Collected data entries

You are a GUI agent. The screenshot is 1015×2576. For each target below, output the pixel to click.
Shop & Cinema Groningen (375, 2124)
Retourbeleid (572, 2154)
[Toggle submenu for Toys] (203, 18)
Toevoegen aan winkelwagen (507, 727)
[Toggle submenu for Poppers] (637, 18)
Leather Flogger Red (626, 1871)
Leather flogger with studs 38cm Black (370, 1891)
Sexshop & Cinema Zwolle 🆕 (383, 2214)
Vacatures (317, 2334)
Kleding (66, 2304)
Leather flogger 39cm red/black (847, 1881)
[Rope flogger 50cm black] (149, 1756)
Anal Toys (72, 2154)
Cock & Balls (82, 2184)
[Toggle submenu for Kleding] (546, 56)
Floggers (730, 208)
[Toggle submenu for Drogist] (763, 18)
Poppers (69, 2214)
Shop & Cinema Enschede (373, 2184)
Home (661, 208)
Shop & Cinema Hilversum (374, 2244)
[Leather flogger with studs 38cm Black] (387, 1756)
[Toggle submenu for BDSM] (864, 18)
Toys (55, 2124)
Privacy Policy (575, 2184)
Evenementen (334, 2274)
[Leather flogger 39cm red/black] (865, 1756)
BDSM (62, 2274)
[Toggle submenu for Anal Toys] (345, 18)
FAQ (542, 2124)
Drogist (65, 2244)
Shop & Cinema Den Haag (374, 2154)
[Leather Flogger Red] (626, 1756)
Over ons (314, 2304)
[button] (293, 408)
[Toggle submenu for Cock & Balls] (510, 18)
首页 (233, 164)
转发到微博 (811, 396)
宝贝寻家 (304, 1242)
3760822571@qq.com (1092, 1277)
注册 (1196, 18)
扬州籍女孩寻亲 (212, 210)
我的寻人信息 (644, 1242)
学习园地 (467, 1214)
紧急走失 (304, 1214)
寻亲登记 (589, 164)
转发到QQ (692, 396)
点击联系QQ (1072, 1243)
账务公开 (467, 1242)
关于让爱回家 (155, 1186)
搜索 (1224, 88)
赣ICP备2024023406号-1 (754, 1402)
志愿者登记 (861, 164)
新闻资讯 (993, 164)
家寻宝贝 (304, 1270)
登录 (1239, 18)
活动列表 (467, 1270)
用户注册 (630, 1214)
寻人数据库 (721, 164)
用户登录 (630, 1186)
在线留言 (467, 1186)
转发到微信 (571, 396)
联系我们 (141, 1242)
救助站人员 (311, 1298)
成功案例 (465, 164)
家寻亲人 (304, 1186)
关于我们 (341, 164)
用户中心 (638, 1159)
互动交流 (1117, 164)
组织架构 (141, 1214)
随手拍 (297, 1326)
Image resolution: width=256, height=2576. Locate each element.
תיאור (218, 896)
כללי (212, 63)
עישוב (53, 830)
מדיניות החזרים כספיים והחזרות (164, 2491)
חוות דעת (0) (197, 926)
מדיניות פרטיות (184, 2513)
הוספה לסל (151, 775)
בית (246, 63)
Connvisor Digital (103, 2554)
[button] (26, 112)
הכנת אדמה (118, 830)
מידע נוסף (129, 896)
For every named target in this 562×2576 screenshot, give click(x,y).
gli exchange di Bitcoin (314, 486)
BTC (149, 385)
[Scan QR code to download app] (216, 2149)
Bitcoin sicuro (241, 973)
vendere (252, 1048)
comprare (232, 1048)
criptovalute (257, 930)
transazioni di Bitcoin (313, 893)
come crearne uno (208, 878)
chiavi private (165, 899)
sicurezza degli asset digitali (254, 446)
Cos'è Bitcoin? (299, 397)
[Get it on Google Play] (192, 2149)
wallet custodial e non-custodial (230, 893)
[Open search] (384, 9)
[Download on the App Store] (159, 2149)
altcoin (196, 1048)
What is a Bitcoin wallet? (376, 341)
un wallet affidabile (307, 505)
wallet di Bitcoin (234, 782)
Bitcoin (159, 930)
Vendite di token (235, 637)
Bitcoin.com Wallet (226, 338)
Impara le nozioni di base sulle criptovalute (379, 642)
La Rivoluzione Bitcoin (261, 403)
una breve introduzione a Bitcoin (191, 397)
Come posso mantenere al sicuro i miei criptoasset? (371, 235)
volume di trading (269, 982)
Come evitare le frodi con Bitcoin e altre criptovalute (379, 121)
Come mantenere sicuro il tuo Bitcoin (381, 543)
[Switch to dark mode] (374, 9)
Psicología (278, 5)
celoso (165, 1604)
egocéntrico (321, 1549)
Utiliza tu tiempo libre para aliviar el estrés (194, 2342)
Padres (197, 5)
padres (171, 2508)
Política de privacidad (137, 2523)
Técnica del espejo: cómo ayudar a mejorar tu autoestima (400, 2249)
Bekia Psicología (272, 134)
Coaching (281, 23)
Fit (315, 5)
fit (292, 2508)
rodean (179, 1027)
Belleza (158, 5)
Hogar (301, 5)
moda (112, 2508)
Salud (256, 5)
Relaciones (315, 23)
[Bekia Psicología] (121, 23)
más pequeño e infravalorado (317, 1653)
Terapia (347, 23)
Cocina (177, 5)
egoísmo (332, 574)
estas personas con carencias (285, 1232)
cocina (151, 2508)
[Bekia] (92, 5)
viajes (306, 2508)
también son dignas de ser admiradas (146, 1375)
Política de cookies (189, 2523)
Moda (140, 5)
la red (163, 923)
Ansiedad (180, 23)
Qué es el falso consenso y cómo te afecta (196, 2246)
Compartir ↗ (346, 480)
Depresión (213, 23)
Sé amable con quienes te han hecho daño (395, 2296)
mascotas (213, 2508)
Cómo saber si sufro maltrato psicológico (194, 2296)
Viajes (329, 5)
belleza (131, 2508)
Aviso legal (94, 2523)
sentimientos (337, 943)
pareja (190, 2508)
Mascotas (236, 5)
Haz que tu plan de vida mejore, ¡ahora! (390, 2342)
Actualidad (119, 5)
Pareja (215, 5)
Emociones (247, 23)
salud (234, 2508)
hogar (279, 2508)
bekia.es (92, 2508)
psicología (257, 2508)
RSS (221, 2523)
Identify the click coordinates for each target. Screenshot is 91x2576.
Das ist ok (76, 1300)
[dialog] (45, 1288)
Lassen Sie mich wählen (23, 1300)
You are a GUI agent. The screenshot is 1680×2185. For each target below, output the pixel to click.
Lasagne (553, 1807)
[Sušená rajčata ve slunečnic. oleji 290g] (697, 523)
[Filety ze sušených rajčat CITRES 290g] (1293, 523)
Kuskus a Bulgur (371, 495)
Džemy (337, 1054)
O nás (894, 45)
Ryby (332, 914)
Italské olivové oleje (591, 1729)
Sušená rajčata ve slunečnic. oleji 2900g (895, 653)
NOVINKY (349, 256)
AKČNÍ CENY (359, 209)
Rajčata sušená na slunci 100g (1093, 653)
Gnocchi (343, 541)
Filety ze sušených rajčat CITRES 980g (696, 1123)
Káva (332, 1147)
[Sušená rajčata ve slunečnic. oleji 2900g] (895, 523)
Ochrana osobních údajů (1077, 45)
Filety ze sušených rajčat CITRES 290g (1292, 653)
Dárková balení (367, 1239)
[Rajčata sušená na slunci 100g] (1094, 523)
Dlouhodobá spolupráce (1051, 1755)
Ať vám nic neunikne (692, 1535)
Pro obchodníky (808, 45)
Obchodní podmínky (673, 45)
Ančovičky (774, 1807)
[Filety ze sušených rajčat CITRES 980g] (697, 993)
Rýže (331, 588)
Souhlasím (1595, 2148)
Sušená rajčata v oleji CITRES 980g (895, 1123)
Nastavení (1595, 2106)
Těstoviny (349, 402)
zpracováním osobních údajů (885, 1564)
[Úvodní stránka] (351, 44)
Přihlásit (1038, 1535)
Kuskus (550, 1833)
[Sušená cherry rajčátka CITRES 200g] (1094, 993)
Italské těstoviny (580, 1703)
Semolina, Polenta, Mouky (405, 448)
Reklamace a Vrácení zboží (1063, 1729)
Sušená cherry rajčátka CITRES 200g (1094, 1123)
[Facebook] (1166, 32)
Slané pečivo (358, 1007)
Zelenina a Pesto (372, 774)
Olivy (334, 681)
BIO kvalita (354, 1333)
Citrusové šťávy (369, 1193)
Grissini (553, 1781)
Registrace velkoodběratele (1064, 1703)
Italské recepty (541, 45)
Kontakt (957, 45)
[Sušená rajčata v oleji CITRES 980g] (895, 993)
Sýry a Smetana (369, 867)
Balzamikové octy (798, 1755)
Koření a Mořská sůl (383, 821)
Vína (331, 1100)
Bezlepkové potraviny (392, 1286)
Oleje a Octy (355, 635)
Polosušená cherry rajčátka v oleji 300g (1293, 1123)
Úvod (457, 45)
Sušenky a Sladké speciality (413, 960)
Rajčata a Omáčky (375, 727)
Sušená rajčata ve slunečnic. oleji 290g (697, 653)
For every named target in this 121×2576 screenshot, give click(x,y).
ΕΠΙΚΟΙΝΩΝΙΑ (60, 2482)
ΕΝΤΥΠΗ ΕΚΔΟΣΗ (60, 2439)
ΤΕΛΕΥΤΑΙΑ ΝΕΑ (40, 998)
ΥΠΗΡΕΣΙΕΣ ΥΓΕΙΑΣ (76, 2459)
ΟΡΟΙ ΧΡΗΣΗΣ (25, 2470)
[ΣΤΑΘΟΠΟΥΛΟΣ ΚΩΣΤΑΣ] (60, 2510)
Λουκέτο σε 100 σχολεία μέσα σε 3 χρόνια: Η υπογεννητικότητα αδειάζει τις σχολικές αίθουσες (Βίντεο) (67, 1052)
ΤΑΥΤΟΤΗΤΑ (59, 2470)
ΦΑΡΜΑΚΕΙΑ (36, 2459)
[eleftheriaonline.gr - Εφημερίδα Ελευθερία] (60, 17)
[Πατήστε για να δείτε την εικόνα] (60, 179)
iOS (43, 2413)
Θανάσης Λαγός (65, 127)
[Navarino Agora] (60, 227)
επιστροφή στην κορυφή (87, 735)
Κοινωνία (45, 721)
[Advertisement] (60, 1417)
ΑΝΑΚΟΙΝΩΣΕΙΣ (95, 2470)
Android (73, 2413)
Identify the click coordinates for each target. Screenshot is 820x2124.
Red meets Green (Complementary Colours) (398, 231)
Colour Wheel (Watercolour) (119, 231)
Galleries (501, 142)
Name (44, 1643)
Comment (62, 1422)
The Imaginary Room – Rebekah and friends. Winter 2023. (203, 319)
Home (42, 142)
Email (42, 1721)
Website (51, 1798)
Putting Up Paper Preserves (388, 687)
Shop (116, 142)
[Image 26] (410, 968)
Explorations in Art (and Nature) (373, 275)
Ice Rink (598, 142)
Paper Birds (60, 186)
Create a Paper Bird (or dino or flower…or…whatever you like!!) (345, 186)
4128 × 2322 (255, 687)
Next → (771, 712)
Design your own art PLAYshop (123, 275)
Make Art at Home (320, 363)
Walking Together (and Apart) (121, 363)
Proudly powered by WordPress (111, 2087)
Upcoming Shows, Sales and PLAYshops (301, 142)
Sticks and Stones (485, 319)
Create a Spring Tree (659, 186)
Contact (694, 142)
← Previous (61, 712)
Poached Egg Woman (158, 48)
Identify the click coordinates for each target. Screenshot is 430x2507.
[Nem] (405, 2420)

• _TASK TO CARRY OUT_:
Reproduce only the lines above, starting at the line with "Italské recepty (541, 45)" and ending at the line with "Úvod (457, 45)", exactly as written.

• _TASK OUTPUT_:
Italské recepty (541, 45)
Kontakt (957, 45)
[Sušená rajčata v oleji CITRES 980g] (895, 993)
Sýry a Smetana (369, 867)
Balzamikové octy (798, 1755)
Koření a Mořská sůl (383, 821)
Vína (331, 1100)
Bezlepkové potraviny (392, 1286)
Oleje a Octy (355, 635)
Polosušená cherry rajčátka v oleji 300g (1293, 1123)
Úvod (457, 45)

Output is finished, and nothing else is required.